AT: We’re a small digital/physical manufacturing startup, operating in an unproven area. Everyone believes in it and knows it’s going to grow, but there are some really significant questions, like, how long is it going to take for material prices to come down? How long before SLS machines stop costing £125,000 and more like the £1-5k range. That changes things radically. The dolls at the moment are quite expensive, compared to Barbie, but that’s a factor of the cost of the powdered plastic. So we need to stay alive during this alpha geek stage, where the technology stops emerging, and becomes mainstream. And I’m hoping that process takes no longer than three or four years!
CF: What kind of impact do you hope MakieLab has on the various communities that it attracts (gamers, designers, innovators, etc) and on the toy industry as a whole?

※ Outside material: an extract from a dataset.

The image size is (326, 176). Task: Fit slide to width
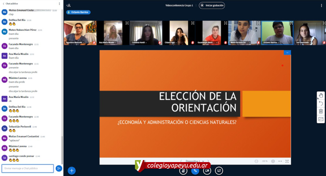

AT: I’m glad we’ve broken a few barriers and achievements – a balanced and diverse team in a very technical field; the world’s first 3D printed toy, that’s awesome and we’re very pleased with that. Some great awards already, in themselves inspiring – we‘ve been Commended, against Barbie no less! And we won Dad’s Choice. Love that. Dolls with a decent body shape and a creative attitude: that’s what we wanted to achieve with Makies, something that went beyond buying into a play story, and well into ‘creating your own’.
CF: What’s next for MakieLab?
AT: The game! Makies FabLab is out in the Spring and it’s a game which encourages creativity from which much of what you do in the game can be “made real”, from the avatar to a doll and the furniture and even the clothes too, with unique patterns made by our players. Makie everything!